Considerations in interest-based bargaining • Separate the people from the problem -focus on the situation, not who caused it. • Focus on interests, not positions. • Generate a variety of options. • Insist that results be based on objective criteria (e.g. market valuation, efficiency,industry standards) and consider fairness or equity.
The 5 stages of negotiation • Preparation • Thorough; anticipate what other side will seek; consider strategy (opening offer, trade-offs etc.) and BATNA • Opening • Establish rapport, process (authority to settle) and approach • Exploration • Set agenda; gather information; develop options; evaluate and shortlist options • How is agreement to be reached? • layered bargaining (agreement building). • conditional linked bargaining (‘juggling the balls’).

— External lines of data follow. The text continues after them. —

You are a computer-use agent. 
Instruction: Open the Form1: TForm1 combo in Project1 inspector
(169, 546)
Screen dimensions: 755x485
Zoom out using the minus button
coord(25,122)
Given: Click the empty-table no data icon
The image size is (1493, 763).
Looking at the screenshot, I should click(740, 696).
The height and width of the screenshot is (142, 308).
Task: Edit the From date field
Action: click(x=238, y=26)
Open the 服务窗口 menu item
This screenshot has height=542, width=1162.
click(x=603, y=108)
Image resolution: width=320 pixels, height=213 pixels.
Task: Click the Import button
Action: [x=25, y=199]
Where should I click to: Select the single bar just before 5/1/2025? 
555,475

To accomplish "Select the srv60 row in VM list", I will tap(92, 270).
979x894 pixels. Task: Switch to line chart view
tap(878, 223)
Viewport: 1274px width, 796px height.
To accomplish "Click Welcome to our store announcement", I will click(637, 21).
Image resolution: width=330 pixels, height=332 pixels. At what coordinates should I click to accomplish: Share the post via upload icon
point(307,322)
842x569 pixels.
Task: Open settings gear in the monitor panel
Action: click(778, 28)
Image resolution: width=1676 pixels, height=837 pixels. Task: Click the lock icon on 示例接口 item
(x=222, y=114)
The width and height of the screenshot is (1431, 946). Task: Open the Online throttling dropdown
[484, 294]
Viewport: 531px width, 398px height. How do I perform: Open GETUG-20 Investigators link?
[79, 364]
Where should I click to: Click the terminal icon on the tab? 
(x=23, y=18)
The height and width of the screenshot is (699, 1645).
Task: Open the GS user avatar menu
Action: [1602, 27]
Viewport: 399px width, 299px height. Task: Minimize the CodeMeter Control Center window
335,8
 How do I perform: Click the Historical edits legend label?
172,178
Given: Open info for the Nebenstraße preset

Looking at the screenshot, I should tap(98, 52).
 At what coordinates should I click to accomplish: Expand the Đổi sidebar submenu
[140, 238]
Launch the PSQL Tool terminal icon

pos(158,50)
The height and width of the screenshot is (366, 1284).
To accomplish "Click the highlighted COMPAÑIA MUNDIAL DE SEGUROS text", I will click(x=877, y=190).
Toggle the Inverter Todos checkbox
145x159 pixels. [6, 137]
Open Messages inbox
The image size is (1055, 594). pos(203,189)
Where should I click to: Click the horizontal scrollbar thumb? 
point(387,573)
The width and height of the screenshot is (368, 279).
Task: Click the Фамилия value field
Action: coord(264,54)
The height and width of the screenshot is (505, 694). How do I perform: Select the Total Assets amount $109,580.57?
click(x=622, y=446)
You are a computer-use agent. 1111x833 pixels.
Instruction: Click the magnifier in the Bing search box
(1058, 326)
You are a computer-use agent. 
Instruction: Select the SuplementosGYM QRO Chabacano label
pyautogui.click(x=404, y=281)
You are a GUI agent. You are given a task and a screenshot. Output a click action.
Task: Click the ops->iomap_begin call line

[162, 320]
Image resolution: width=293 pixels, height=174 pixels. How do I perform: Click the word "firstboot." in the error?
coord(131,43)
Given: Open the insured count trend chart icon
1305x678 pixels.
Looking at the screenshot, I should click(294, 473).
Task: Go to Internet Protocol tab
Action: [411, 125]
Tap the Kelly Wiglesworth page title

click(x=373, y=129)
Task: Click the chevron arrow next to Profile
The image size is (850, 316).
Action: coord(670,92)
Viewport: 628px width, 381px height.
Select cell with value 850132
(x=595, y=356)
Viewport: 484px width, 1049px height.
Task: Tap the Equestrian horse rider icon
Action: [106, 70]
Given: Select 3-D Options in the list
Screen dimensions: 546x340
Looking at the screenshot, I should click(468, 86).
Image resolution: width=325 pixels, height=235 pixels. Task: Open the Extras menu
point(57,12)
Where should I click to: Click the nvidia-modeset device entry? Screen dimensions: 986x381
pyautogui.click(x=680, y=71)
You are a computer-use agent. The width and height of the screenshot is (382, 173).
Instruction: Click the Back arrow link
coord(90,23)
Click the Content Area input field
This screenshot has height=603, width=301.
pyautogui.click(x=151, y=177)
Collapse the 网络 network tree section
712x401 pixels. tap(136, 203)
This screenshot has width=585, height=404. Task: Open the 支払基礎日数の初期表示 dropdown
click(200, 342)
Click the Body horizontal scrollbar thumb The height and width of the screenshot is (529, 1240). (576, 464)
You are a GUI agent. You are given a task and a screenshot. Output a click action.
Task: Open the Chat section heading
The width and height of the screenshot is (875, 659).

The 5 stages of negotiation • Bargaining – the basic rules • Never give away something without getting something in return - trade, don’t concede • Listen • Communicate clearly • Be persuasive. Support your arguments with evidence • Be patient. Avoid being rushed • Maintain your integrity. Be ethical
The 5 stages of negotiation • Agreement • Reality test proposed solutions • Workable and better than BATNA? - when do actions need to be taken by and do they require third party cooperation? • Durable - are the parties committed to it? What if circumstances alter? • Confirm parties understanding of what is being agreed. • Establish what is to be done, by whom and when - establish a timeframe for obligations to be carried out. • Put agreement in writing - record the parties’ commitments and get them initialled pending the drafting of the formal settlement agreement. • Sign agreement.